Two years ago I had the privilege to visit the Yellow Mountains of China for a day.  It was towards the end of winter during a snowstorm and visibility was poor. However what I was able to observe made me promise myself that I will one day return to these mountains of extreme inspiration.

Bonsai is a passion of mine and the inspiration to create bonsai that tell a story, I get from climbing mountains. In the valleys and slopes of the mountains in Africa, Nepaland the Andes of South America I am exposed to trees that inspire me by their will to survive in extreme conditions.

The Huangshan Mountains have for centuries been the inspiration for artists, poets, scholars and creators of bonsai (penjing).

This year during September I went back to the Yellow Mountains for four whole days and got intoxicated with inspiration.

The day before I entered this World Heritage Area I first went for a hike along the Xinan River in an area known as the “Ten Kilometer Gallery of art” because of the natural beauty of the area.

During a conversation with my guide one of the local people wanted to know who this man with the white hair was and what he was doing in this area.

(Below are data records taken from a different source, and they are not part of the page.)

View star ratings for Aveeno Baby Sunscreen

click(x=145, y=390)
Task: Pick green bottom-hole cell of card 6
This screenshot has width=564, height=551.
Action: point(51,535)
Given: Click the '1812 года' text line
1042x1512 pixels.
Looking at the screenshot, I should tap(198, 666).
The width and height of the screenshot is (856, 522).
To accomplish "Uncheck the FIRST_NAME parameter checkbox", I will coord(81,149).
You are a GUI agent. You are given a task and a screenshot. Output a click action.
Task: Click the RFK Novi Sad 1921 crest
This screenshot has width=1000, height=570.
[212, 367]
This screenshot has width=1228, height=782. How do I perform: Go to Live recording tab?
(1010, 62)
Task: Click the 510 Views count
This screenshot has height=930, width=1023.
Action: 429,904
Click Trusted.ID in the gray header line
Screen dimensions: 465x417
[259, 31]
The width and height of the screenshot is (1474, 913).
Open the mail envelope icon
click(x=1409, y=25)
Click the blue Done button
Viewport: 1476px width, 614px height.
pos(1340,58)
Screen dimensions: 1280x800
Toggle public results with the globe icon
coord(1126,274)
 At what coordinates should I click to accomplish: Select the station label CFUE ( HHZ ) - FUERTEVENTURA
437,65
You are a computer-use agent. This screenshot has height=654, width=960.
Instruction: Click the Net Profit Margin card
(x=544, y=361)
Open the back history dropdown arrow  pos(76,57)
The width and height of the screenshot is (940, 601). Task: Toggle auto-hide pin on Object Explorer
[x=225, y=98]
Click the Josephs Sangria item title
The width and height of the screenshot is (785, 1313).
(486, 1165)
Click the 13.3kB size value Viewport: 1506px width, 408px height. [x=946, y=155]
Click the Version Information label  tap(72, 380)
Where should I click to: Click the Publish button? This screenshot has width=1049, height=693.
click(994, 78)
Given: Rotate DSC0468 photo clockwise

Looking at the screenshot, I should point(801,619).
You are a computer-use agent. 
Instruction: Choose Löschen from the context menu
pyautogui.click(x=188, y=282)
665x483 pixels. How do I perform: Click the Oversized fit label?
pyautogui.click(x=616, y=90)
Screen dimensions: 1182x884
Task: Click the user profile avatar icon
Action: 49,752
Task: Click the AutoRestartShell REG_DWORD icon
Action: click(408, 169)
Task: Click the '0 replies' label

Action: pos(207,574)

My guide then mentioned that I was interested in Penjing (Bonsai). We were then informed that within three hours walking distance there was a small village that cultivated Penjing. I immediately informed my guide to cancel the rest of the activities for that day and rather find this small village. With the help of a local farmer as a guide we entered rural Chinaas few people would now experience China.

Small patches of land were being cultivated by friendly country people with the occasional help of a water buffalo.

After passing through two other small villages I started to recognize small patches of Podocarpus trees planted amongst the normal crops. All the trees were in the process of being permanently bent by fastening trunks and branches to stakes in the ground.  As we approached the village the trunks of these trees became thicker and more interesting. When we entered the village my jaw dropped, every house had a garden full of Penjing in different stages of development. Very soon I found out that this village has for the past 500 years been propagating and styling these Podocarpus trees to be sold into the rest of China. I was the first non Chinese person to ever have visited this village and its treasure chest of Penjing. I was treated as a celebrity and was soon in discussion about growing and bending techniques with very knowledgeable growers of Penjing.

The trees that are for sale presently had been started on their Penjing journey by the grandfathers of the current growers. As we were leaving the town we came across a townsman who had just returned from the mountains with a freshly dug Juniper, which he was giving its first trimming. Reluctantly I had to leave as we had to walk back through the farmlands and then cross the river and back to the city. It was an exceptional privilege to step back in time and experience the mutual love for small trees in pots.

Early the next day we left the city for Huangshan Mountain. At about 1500 meters above sea level I also took a picture of the most photographed tree on earth namely the “Welcoming Guest Pine” which is older than 1000 years.